◆ Consigne ◆
D'après le texte étudié sur la défense européenne, à quelle condition les Européens de l'Est accepteraient-ils une CED ?

◆ Texte étudié ◆

..............................

Ce n'est pas l'arrogance récente du président Macron à l'endroit de nos voisins qui mine son projet de force européenne. C'est intrinsèque aux nations auxquelles il s'adresse. Nul n'achète ! Eliminons de l'épure les orientaux. Aucun ne se fait prier pour abonder au T.E.D. NATO aussitôt que Mons le demande, et même en dehors de l'Alliance, ils ont répondu présent aux anglo-américains lors de l'affaire d'Irak. Ils n'ont aucune envie de distendre la ligne de vie qui les relient au Pentagone. Avec un voisin aussi agressif que Vladimir Poutine, ils estiment ne pas pouvoir se le permettre ; les Européens de l'Est ne diront jamais oui à une CED sauf si elle est montée par les Américains eux-mêmes. Et puis Munich 38 n'est pas si loin dans leurs esprits.
Mettons de côté la Scandinavie qui a une géographie spéciale et ses propres problèmes de cohésion avec trois pays dans l'Alliance (Norvège, Danemark et Estonie) et deux (Suède et Finlande) qui réactivent leur neutralité armée, au point de participer aux exercices OTAN en zone atlantique.

..............................

◆ Données fournies ◆
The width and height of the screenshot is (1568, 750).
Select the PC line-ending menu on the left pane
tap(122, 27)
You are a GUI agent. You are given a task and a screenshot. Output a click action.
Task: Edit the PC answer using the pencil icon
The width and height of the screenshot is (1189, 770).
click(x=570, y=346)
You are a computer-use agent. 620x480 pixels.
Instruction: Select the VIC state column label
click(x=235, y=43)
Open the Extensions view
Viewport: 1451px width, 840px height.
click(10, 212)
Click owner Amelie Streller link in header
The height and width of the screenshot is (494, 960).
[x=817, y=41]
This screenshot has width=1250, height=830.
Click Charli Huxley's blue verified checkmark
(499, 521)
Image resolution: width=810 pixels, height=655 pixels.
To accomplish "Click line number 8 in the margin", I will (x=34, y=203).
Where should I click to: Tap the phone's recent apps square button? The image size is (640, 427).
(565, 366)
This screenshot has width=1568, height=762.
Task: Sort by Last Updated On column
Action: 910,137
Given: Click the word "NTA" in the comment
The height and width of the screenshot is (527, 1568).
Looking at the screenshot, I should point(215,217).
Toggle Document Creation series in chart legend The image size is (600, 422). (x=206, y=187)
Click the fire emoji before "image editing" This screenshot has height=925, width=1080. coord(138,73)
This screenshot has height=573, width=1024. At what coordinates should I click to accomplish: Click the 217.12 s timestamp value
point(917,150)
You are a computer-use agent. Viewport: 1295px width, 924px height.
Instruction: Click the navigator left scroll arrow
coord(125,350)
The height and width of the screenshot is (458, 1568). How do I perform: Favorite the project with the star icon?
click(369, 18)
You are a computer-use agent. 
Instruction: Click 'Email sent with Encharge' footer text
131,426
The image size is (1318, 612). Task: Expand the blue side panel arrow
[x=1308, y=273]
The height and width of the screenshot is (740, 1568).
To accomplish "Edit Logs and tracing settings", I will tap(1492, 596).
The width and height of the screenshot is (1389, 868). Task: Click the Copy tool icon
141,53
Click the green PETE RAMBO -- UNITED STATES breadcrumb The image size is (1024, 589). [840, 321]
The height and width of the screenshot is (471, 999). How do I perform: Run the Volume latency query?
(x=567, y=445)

..............................

◆ Corrigé ◆
Seulement si elle était montée par les Américains eux-mêmes.